Extracted data:
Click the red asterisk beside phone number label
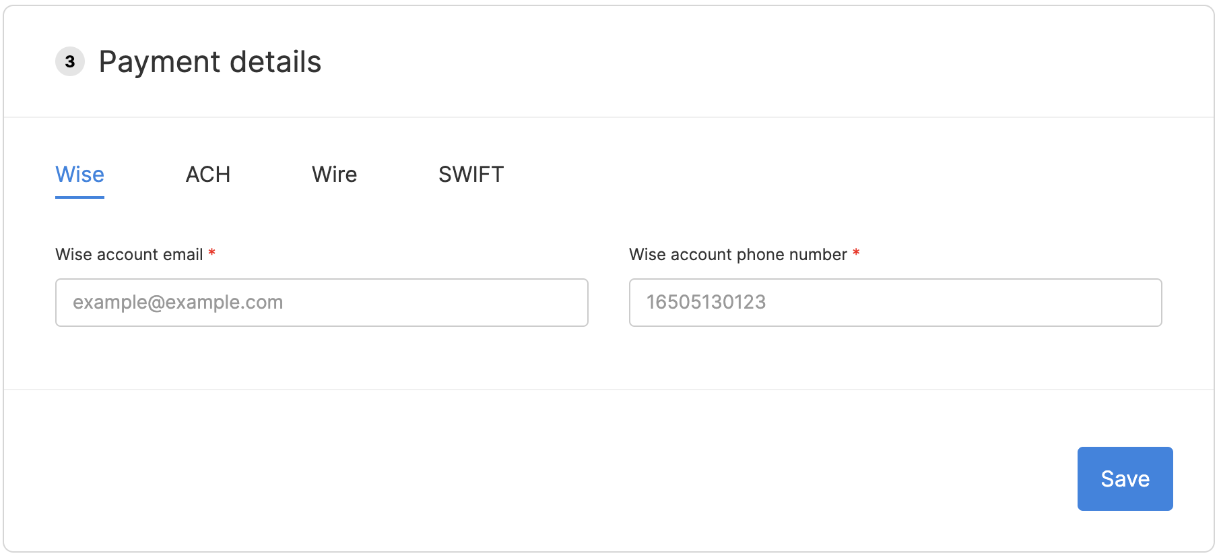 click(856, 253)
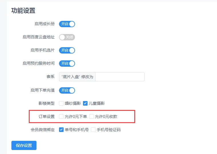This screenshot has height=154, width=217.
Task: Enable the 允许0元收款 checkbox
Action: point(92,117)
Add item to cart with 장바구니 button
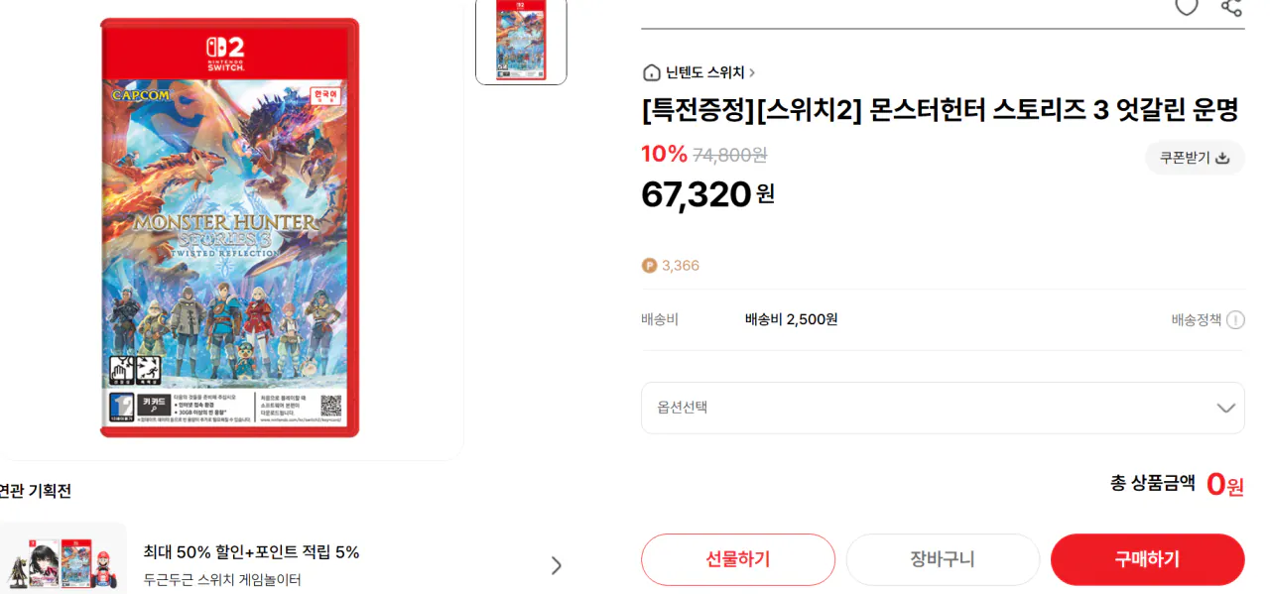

What you will do: Where images occur in the data above, leave them out and repeat everything else exactly.

Exercise result:
Click the red asterisk beside phone number label
 click(856, 253)
This screenshot has height=154, width=217.
Task: Enable the 允许0元收款 checkbox
Action: point(92,117)
Add item to cart with 장바구니 button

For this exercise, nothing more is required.